El SalvadorHondurasHuman Rights

Honduras’ Deadly Prison Fire: History Repeats Itself with Tragic and Fateful Dividends

 

Source: Fernando Antonio/AP Photo

 

When a horrific fire broke out in a Honduran prison on Tuesday night, the 350-plus inmates trapped in the blaze received what was tantamount to their de facto death sentences. While the blaze in this particular case seemed to be caused by a mattress purposely lit on fire, it was a catastrophe long in the waiting, and could have been just as well witnessed in scores of prisons throughout Honduras, or in the rest of Central America. The facility that went up in flames was located in the town of Comayagua, just north of the capital city of Tegucigalpa. According to numerous eye witnesses, the gruesome scene was pierced by screams from dozens of inmates who were trapped behind bars while security guards fumbled in search of the keys. Local firefighters reported that about a hundred prisoners burned to death or suffocated in their cells.

History Repeats Itself
This prison fire has not been the first to occur in the Central American country. In 2004, more than a hundred incarcerated gang members were also killed in a jail blaze, while in 2003, a fire in a nearby facility killed another seventy gang members. Prison riots, fires, and other deadly episodes have plagued the country dating back to 1994 when one particularly ghastly fire broke out in an overcrowded prison and took the lives of 103 inmates. This dilemma seemed to not only affect Honduras, but generated a good deal of outrage throughout Central America as well as elsewhere in much of the region. COHA Research Fellow W. Alex Sanchez was interviewed yesterday on the Honduran incendiary calamity by Telemundo in which he dealt with cases of prison riots and fires dating back to 2010. In that incident, a fire that broke out in a prison in El Salvador killed sixteen prisoners and left twenty-two injured.

Latin American prisons, like those in Honduras, are inevitably congested, grimy, and wretchedly equipped with a serious lack in security equipment, ammunition, uniforms and trained manpower to control and guard the facilities from troublemakers. For example, prisons in Honduras that were designed for approximately 6,000 inmates today hold more than double that (12,500). Also, according to a prison administrator’s figures, a Venezuelan prison known as “La Planta” was built for 350 prisoners, but now holds an alarming 2,436 people. It has been established that many incarcerated criminals throughout the region, particularly in Honduras, are habitually forced to sleep on the floor in filthy conditions.

Source: Fernando Antonio/AP Photo

Regional Perspective
Despite the financial boom that several countries like Brazil and Peru have enjoyed throughout the past decade, much of Latin America is still severely impoverished, where regional governments have to deal with extremely limited financial resources. Low priorities, as a result, are routinely awarded to social sector development projects such as infrastructure, and the grossly inadequate construction of schools and hospitals. Prisons are therefore pushed to the back of the list due to the penal system’s weak lobbying position. Along with failing schools and hospitals, violence is increasing and living conditions found in such facilities are abysmal. With riots and fires occurring with grim regularity, hundreds of once incarcerated criminals now roam the streets, adding to the security threat affecting citizens. Such incidents have been occurring for decades, in which thousands of the incarcerated are losing their lives and where justice is rarely blind, but sadly predictable.

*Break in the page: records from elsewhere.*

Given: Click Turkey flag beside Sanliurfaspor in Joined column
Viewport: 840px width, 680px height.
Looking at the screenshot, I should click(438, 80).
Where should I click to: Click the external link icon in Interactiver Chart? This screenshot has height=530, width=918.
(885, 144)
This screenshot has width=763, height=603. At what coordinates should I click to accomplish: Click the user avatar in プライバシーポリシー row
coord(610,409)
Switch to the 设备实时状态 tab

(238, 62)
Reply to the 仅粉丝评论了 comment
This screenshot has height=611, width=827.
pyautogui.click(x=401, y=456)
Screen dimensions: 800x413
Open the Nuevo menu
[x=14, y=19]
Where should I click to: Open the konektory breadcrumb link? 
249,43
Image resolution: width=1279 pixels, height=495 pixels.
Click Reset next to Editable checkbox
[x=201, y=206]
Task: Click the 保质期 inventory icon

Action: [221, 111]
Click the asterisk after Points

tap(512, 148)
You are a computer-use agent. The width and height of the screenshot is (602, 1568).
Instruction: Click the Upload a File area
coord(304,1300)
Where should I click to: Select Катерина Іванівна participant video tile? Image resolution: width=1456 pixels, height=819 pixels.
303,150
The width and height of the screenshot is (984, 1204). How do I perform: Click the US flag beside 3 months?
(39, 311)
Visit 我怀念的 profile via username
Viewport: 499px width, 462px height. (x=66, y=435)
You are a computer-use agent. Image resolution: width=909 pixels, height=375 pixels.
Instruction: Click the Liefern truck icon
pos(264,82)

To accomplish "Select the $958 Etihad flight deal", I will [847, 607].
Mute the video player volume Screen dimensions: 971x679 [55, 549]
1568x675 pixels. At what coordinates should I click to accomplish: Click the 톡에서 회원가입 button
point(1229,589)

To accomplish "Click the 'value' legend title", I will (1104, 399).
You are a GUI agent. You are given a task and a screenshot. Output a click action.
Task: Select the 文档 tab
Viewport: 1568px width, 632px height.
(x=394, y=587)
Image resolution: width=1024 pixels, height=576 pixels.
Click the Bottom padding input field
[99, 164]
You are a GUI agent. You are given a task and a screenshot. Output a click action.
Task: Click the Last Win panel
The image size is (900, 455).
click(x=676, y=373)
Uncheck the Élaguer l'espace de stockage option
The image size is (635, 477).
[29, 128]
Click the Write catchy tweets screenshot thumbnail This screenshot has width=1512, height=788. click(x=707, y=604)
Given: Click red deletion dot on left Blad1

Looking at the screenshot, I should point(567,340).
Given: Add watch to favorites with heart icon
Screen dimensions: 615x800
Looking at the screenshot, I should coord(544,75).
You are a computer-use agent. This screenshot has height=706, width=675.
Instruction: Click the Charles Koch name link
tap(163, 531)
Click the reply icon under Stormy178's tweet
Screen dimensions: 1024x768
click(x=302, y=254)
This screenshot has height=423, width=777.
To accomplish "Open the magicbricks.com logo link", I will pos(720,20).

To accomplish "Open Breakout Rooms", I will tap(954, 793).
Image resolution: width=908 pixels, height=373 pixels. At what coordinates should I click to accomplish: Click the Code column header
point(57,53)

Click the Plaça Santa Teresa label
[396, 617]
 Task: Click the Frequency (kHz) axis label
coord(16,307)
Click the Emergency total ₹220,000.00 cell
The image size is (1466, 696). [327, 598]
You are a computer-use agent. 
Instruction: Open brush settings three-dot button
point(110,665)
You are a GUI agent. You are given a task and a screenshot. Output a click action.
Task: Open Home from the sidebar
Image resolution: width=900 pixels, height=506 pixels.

On the bright side, however, countries like Peru have decided to shift their focus to tackle the problem of unsafe prisons. For instance, the Peruvian government has decided to grant USD 12 million to Peru’s National Penitentiary Institute (INPE) in order to help improve the maintenance in five of the country’s most troubled jails, after the country experienced a particularly costly prison calamity.

A Symptom of a Larger Social Crisis
The inhumane conditions in many Honduran prisons can be seen as a symptom of a larger social crisis in a country that the United Nations in 2010 labeled as the murder capital of the world.  The New York Times recently reported on a UN study where the Central American was nation was stated to be home to the world’s highest murder rate of “82.1 per 100,000 residents, far ahead of the worldwide rate of 6.9.” Rampant rates of violence and crime are inevitably the results of a broken political system.  Government institutions are still trying to recover from a 2009 coup, where a largely corrupt police force has become a generous contributor to the murder rate and the sense of lawlessness throughout the country, and where organized crime dominates much of society. Poorly maintained and over-crowded prisons are only the tip of the iceberg when it comes to the key issues plaguing Honduras, and the surrounding region. The only possible silver lining to Tuesday night’s hellish scene is that it may now add to the growing evidence of the unacceptable and perilous state of Honduran prisons today.